Hi everyone! Learning about how to incorporate plants into your landscape design is essential. I just finished reading a book about creating plant gardens in your yard, which discussed various topics. The topics include how to deal with the challenges of climate and site, how to use regionally appropriate plants, how to find design inspiration in both man-made and natural settings, and how to strengthen the connection between people and gardens.
I enjoyed reading this book on so many levels because it forces you to rethink garden design in your landscaping projects. In addition, this book makes you challenge garden design orthodoxy along with challenging current trends. Finally, a large variety of photographed images of plant gardens are shown in different climates to help give the perspective of the author’s diverse work in gardening and designing.
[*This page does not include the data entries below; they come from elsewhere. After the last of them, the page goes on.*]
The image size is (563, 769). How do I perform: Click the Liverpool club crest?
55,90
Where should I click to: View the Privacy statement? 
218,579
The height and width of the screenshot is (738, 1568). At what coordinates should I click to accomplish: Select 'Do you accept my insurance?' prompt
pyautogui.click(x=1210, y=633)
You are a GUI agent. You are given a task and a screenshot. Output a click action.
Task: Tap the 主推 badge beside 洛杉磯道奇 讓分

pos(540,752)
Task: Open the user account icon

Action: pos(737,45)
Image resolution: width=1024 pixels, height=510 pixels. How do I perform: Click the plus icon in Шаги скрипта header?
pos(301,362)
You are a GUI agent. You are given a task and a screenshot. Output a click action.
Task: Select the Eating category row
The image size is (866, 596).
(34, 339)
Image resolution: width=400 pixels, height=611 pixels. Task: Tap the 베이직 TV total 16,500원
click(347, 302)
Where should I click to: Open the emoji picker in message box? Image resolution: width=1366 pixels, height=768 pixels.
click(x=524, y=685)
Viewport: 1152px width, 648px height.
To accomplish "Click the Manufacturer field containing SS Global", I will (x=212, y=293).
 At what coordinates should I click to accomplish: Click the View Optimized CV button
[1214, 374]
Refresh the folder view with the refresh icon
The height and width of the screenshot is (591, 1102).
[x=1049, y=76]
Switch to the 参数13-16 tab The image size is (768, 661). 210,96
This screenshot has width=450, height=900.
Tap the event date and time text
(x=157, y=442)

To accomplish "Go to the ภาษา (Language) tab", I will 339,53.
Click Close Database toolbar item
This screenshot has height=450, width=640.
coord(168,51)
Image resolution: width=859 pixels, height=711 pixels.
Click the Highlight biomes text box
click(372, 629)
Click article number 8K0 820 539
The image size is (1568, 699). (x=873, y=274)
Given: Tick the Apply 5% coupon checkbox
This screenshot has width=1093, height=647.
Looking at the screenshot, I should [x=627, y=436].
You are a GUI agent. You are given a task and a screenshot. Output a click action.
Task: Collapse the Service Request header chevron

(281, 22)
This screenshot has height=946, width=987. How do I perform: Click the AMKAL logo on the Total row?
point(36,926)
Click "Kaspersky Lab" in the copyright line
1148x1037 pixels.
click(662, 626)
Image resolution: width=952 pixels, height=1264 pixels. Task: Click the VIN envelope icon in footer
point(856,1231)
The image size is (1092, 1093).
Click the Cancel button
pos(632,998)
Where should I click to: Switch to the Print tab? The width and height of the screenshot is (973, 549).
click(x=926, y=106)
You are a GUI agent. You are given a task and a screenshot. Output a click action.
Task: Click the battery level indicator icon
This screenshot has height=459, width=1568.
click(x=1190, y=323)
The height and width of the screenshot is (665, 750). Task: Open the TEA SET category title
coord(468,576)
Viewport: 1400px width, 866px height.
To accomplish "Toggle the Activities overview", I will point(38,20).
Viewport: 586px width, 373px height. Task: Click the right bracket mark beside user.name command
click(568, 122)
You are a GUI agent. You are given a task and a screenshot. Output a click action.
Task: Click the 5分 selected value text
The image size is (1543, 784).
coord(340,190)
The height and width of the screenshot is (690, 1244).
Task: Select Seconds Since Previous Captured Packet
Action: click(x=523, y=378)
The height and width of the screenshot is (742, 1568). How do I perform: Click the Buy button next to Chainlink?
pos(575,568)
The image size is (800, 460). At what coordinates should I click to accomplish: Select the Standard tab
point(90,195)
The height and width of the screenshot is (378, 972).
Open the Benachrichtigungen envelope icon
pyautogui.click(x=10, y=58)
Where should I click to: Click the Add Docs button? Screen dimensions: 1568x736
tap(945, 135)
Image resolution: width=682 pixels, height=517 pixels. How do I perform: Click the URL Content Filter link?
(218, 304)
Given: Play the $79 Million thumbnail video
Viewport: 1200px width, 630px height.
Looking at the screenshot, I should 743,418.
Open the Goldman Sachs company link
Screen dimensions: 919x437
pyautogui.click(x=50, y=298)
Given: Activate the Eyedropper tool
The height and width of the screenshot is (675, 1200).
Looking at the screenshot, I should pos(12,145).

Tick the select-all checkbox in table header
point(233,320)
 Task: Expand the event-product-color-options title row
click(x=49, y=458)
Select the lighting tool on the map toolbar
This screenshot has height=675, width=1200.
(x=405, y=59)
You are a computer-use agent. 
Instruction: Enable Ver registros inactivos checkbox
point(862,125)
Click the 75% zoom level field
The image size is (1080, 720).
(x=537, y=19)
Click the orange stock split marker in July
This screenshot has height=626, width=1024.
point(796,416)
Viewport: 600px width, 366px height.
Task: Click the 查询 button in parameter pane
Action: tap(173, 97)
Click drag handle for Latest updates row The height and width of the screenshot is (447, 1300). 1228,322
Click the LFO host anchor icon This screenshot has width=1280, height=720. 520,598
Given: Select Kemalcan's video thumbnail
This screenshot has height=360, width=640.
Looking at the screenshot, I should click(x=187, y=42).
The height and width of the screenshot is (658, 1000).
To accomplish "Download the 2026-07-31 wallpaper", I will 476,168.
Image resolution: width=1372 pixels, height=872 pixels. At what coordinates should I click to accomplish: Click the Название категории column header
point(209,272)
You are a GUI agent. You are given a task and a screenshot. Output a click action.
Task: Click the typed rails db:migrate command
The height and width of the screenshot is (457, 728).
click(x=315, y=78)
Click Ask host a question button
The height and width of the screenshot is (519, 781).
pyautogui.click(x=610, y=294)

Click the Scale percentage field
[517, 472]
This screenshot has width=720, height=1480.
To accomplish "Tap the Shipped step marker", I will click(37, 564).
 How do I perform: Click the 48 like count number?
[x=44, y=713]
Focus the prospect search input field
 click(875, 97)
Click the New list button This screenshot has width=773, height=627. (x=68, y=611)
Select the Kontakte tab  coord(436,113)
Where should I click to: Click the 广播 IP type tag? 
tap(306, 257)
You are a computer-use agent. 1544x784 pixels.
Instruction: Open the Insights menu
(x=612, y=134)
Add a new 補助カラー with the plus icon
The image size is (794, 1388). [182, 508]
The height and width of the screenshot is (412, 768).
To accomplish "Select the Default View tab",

The book is called Plant-Driven Design: Creating Gardens That Honor plants, Place and Spirit (Ogden, 2008), and here is an expert from the book:
“This is not to say that architecturally driven landscapes can’t be beautiful. They often are, in the same way that well-proportioned buildings are beautiful. But if their fixed geometry goes too far, so that the composition rests only on the static beauty of paving, walls, sheared hedges, massed bedding flowers, and repeated lines and beds of matching trees, shrubs, and other architectural subjects, there is little to love save architecture. In these kinds of landscapes nature has been utterly defeated. The results, visible everywhere along public streets, in malls, and beside commercial buildings as well as in many professionally designed residential “gardens,” are spaces that give people few reasons to pause or contemplate their place in the world.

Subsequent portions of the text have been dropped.